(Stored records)
◆ ◆ ◆ ◆ ◆ ◆ ◆

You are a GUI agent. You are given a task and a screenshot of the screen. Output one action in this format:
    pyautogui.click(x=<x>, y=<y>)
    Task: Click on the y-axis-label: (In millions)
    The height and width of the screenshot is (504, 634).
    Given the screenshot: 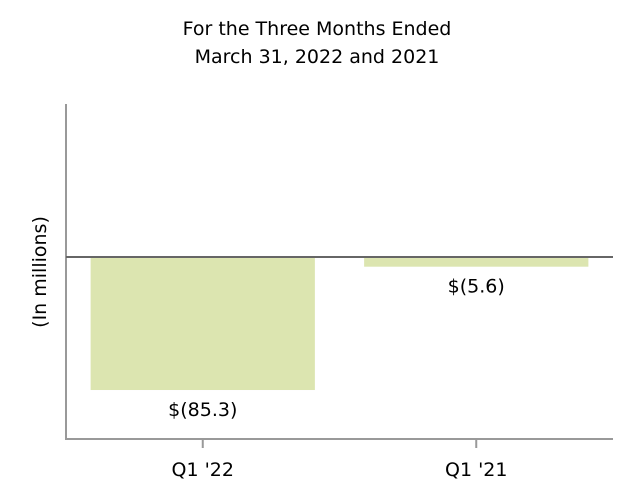 What is the action you would take?
    pyautogui.click(x=40, y=272)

◆ ◆ ◆ ◆ ◆ ◆ ◆

Reproduce the records word for word, from the first line down through the line containing "The height and", including that line.

You are a GUI agent. You are given a task and a screenshot of the screen. Output one action in this format:
    pyautogui.click(x=<x>, y=<y>)
    Task: Click on the y-axis-label: (In millions)
    The height and width of the screenshot is (504, 634).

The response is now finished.